Leaving Adult Retail

After almost exactly a year, I’m leaving adult retail (for now).  I’m not really sure if or when I’ll get back into it.  Obviously, I’m not done with the industry.  I have a lot of reviews to catch up on, and I don’t plan to quit reviewing any time soon.  But I could not be more burnt out from answering the same questions and having the same sales frustrations, day after day.

I’ve learned that I’m just not someone who thinks in sales dollars.  I will not ever lie to you to get you to purchase something, and if I think a product is shit, I will tell you that (nicely).  A lot of products in the adult industry are absolute shit.  Phthalates, parabens, porous rubber…  It gets to be exhausting trying to wade through the sea of utter crap to help someone find a toy that’s well made and body safe.  In a mainstream sex shop, that’s fucking difficult.  (To clarify: I was never, ever asked to lie.  But saying anything good about a jelly rabbit is impossible for me, I can’t just gloss over the toxicity issue.)
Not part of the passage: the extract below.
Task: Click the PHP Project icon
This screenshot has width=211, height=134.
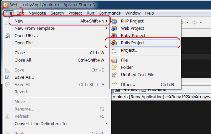Action: (114, 21)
I’m so, so thankful for shops that are paving the way toward a higher standard of quality products and sex education.  There are a lot of people standing on the shoulders of folks at Babeland and Good Vibrations, and if Catalyst Con was any indication, things will  get better.  I would absolutely love to work for any of the amazing sex-positive retailers, like SheVibe or Tantus, that I’ve met during this journey.  And yes, maybe I am name-dropping to plant the seeds for someone awesome to throw my name in the ring.

But, I digress.  What does this mean for you?  It means I have time and motivation to do shit like write reviews!  And spend the required time with myself to formulate opinions, to write those reviews!  Also, I’m going to try to bring back Lazy Sunday links, which I didn’t know was a Lonely Island song until someone thought I was clever.  In hindsight, I bet they were being sarcastic.  Hm.
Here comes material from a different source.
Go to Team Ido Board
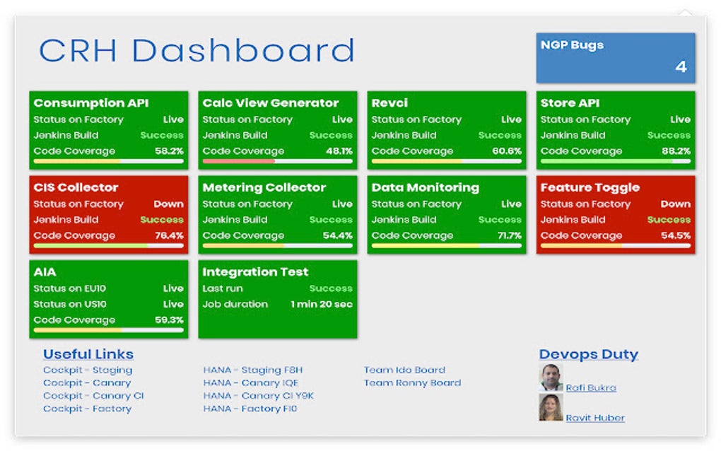The width and height of the screenshot is (721, 451). pyautogui.click(x=404, y=370)
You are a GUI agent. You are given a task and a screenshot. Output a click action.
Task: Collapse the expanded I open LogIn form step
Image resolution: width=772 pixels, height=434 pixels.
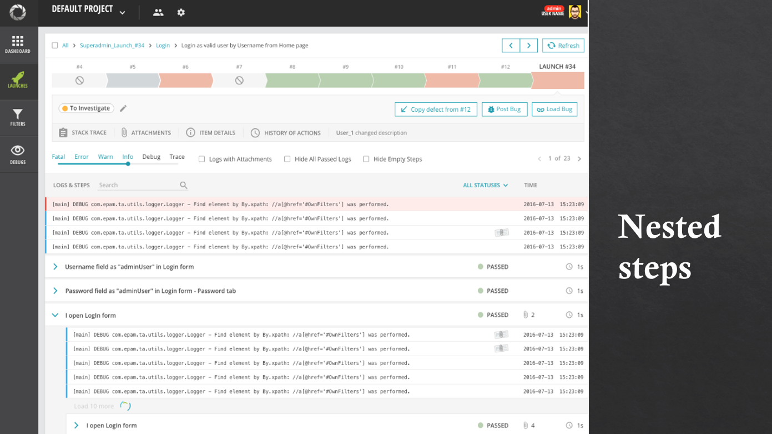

I will be back for tomorrow’s resurrection of Lazy Sunday linkfest!

You can call me a slut.

If you’ve read my post on being sex-positive, you know that I don’t have any qualms with sexuality.  I’ve also mentioned a couple of times on my blog that I don’t tolerate slut-shaming, and if you follow me on Twitter, you’ll see lots of Tweets and re-Tweets on the topic.  It’s something I feel very strongly about.

The word slut is very problematic.  It’s been used against us, as women and as girls.  We were probably taught growing up that it’s a catch-all insult, because no one wants to be a slut.  You didn’t even have to have a reason to call someone a slut, or to be called a slut yourself; but if the rumor spread, it stuck.
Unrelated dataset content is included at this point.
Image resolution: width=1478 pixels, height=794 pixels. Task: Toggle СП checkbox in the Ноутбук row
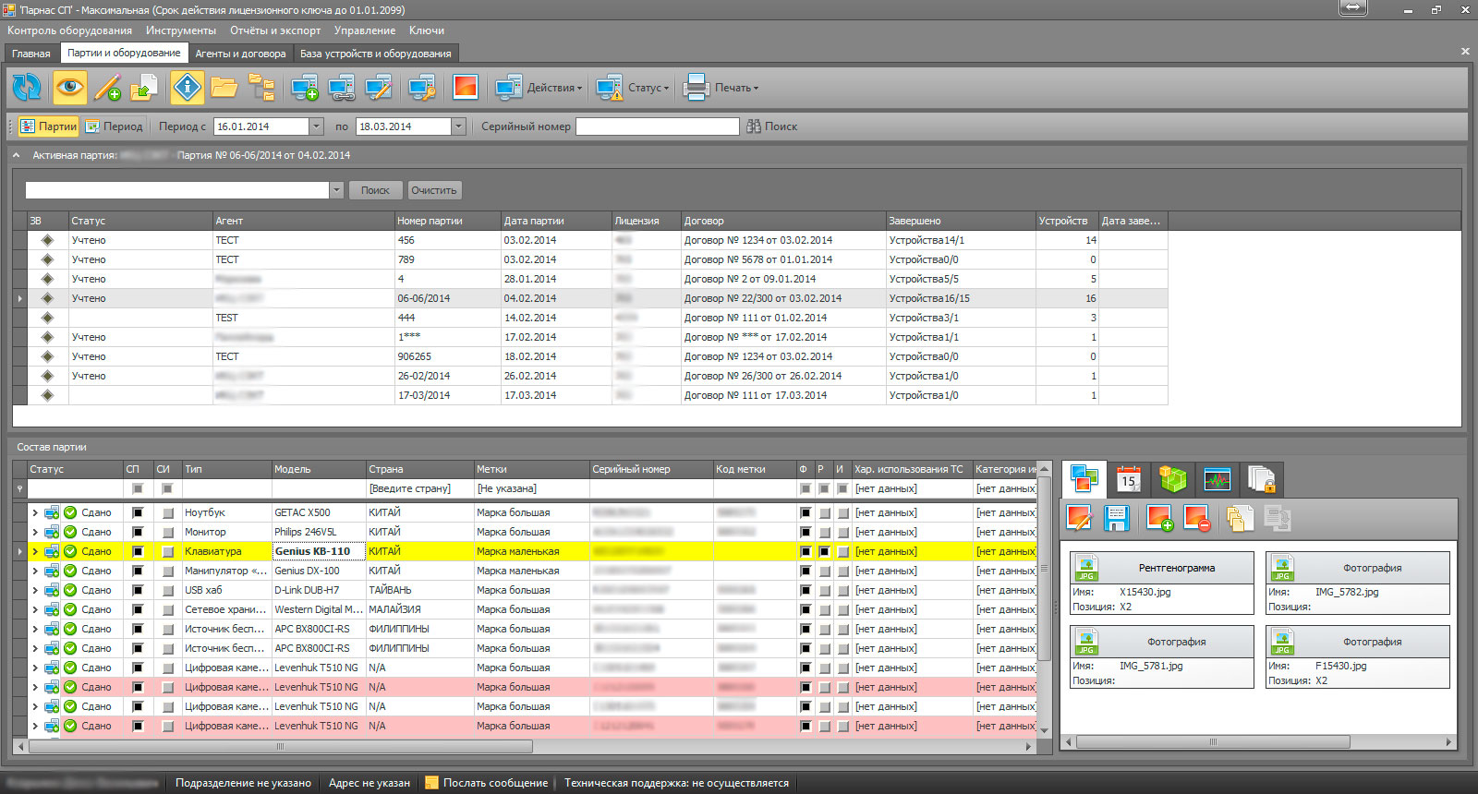click(x=138, y=512)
Lately, I’ve been wondering what people actually think a slut is.  Does a slut sleep around?  Does she talk about sex?  Does she have sex without romance, or without expectation of feelings?  Can you dress like a slut?  If you’re called a slut and someone comes to your defense to say that you’re not, because you’re monogamous or because you’re responsible, what does that say?

I’ve been seeing this posting around the internet recently.  It says, “Too many girls want attention, not enough want respect.”  Excuse me?  I was unaware that you were so apt to read my mind, to decode my intentions, and to police my behavior.  How does a person claim to know what another wants?  This is a very thinly veiled, very dangerous form of slut-shaming.

I actually asked one of the people who posted it – a 22 year old guy – what he thought it meant.  The basic idea of his answer (I will not post it verbatim because I do not have permission to do so) was that it’s easy to tell when a girl wants attention, because she acts and dresses like it.  Happily, another woman of similar feminist leanings stepped in, and together we tried to have a legitimate discourse on the idea of attentions vs respect.  (This of course ended with me being blocked, because I’m rabid, obviously.)

Quite frankly, if I am unable to earn or keep your respect based on my intellect, my diction, my drive, or my respect for you, I have no interest in your respect.  If my job, my blog, my toy collection, my short shorts, or my tattoo are going to damn me in your eyes, then your respect is not worth earning.  The idea that we have to chase the respect of people who have already decided against us is a powerful idea that keeps us running on this hamster wheel of patriarchy.

Maybe I am a slut.  I like sex, and I like talking about sex so that I can learn more (about sex).  I have my own reasons for the choices I make, and they usually have nothing to do with outside attention or respect.  In fact, the respect that I’m so concerned about maintaining is my own.  If I can’t look myself in the eye every morning and every night, then I’ve failed.  If I called someone a slut, if I tried to place another woman into a simplified box so that I could categorize her and break her down, I would not be able to respect myself.

So you can call me a slut.  You can also call me a feminist, a free thinker, and a woman with more to worry about than what anyone thinks about her choices.